Puis, se tournant vers Ammalat, le colonel poursuit à haute voix cette touchante méditation. Les bords de la mer Caspienne lui rappellent le toit paternel et les rives du Dnieper. Il fond en larmes. Les deux cavaliers ont oublié de régler le pas de leurs chevaux, ils devancent de beaucoup le détachement. Le moment est propice. Ammalat va immoler son bienfaiteur. Pour le frapper plus sûrement, il simule une fantasia, il pousse un cri sauvage, et galope autour de sa victime. Familier avec les divertissemens du Caucase, le colonel suit sans défiance les mouvemens du farouche cavalier ; il lui crie même gaiement : — Ne manque point ton but !

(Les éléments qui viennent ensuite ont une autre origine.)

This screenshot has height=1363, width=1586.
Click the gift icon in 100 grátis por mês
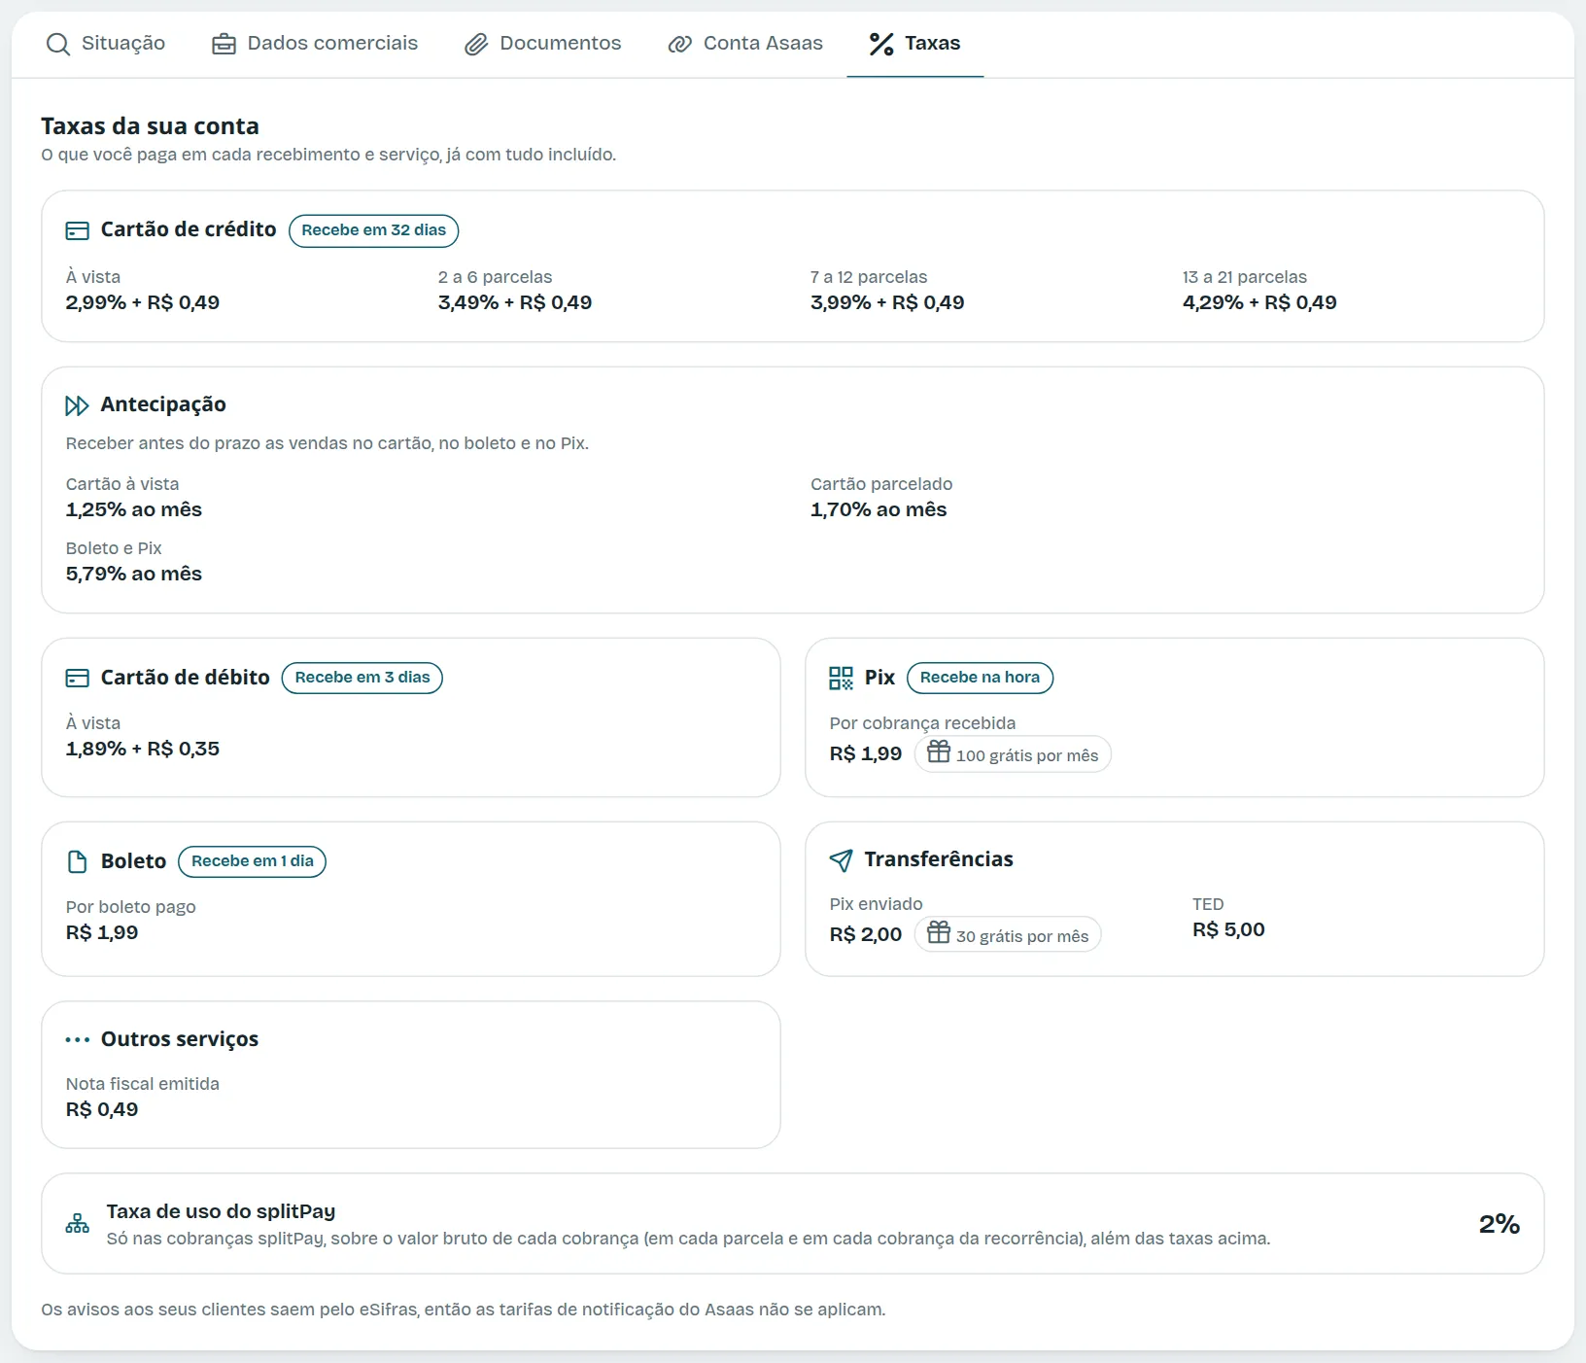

« — Il n’y en a point qui vaille la poitrine d’un ennemi, — lui répondit Ammalat, et il fit feu. Le commandant s’affaissa sur lui-même et tomba. Le voyant étendu ainsi, son cheval s’approcha de lui, les naseaux gonflés par la frayeur, et se mit à flairer le corps de celui qui avait jusqu’alors guidé ses pas. Quant à Ammalat, il s’était arrêté devant sa victime ; il sauta à terre et se mit à la contempler tout en s’appuyant sur son arme fumante… Cependant le coup de feu avait été entendu ; la troupe se forma en bataille, et plusieurs officiers suivis de cosaques s’élancèrent en avant. Lorsqu’ils arrivèrent sur le théâtre de cet odieux assassinat, le coupable avait disparu.